Making your car look the way you want it to is great, but you’ll want to steer clear from these options. Here’s the worst aftermarket car accessories.

Just Because You Can, Doesn’t Mean You Should

I remember getting my first car in high school and immediately looking online for which car accessories I could afford. Being that I only worked part time, I probably would have been better off just saving my money for gas and basic maintenance, but that wasn’t “cool”. I wanted my Chevy Malibu to look like it came straight out of a street racing scene from the original The Fast and The Furious movie. Looking back, it’s probably good that I didn’t follow through with a couple of ideas.

Sometimes it’s better to just leave your car alone rather than stick on a bunch of cheap garbage you found listed on Ebay or Amazon to it.

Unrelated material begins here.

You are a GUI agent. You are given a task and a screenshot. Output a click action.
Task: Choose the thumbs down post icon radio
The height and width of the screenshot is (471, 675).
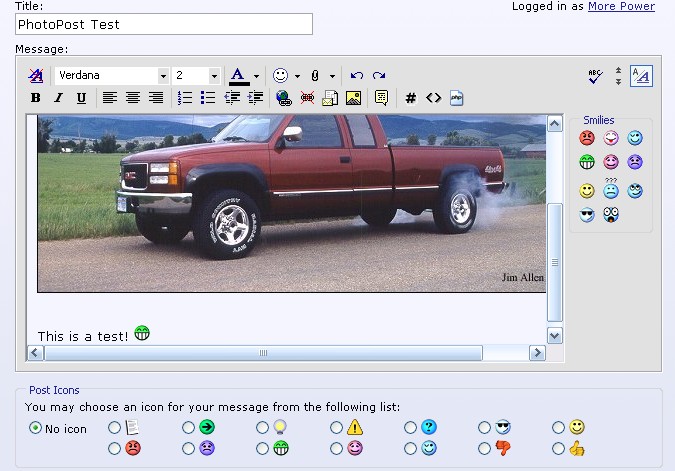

I took a look around the internet and witnessed a few sad examples in person to bring you a list of aftermarket car accessories that you don’t need. Save your money if you’re thinking about buying something on this list.

Cheap Vinyl Decals

Claw Marks Headlight Sticker - amazon.com
Claw Marks Headlight Sticker - amazon.com

Now I’m not saying full-sized racing stripes are necessarily a bad addition to a car, they actually look pretty great on the Ford Mustang or Chevrolet Camaro. What I’m talking about are those decals that are small and cheaply made. I know you’ve seen the claw mark across the headlight, the way too small flame decal on the door, or just random text like “turbo” or “sport” randomly slapped on a naturally aspirated Dodge Dart base model.

There are also those “carbon fiber” vinyl wraps that are intended to cover interior parts for accenting, but the cheap ones start to peel and leave residue all over. People also love to use these to cover the hood, sidemirrors, or the rear spoiler. It may look alright if you follow best practices by cleaning the surface, heat treating the wrap, and smoothing out imperfections slowly, but good luck. Even the professionals will tell you to stay away since working with these cheap wraps can be a nightmare and they won’t last as long as premium ones.

Non-Functioning Plastic Hood Scoops

Plastic Hood Scoop - amazon.com
Plastic Hood Scoop - amazon.com

I’ll admit, I purchased one of these stick-on hood scoops back in the day. They’re matte black, plastic, adhere with 3M tape, and serve no purpose other than to look like they do something. The other downside is how small some of these hood scoops are when they arrive. I remember when I shopped for one, the listing showed a huge scoop on a Dodge Challenger, so naturally I thought that’s how big the one I’d get was. Instead, it measured out to be just a little larger than my hand and looked dumb in the center of the hood.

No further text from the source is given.